Please reproduce the following lines word for word.
╭──
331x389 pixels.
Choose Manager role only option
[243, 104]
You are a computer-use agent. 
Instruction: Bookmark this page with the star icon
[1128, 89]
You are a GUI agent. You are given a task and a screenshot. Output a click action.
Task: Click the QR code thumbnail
╰──
The output
331x389 pixels.
Choose Manager role only option
[243, 104]
You are a computer-use agent. 
Instruction: Bookmark this page with the star icon
[1128, 89]
You are a GUI agent. You are given a task and a screenshot. Output a click action.
Task: Click the QR code thumbnail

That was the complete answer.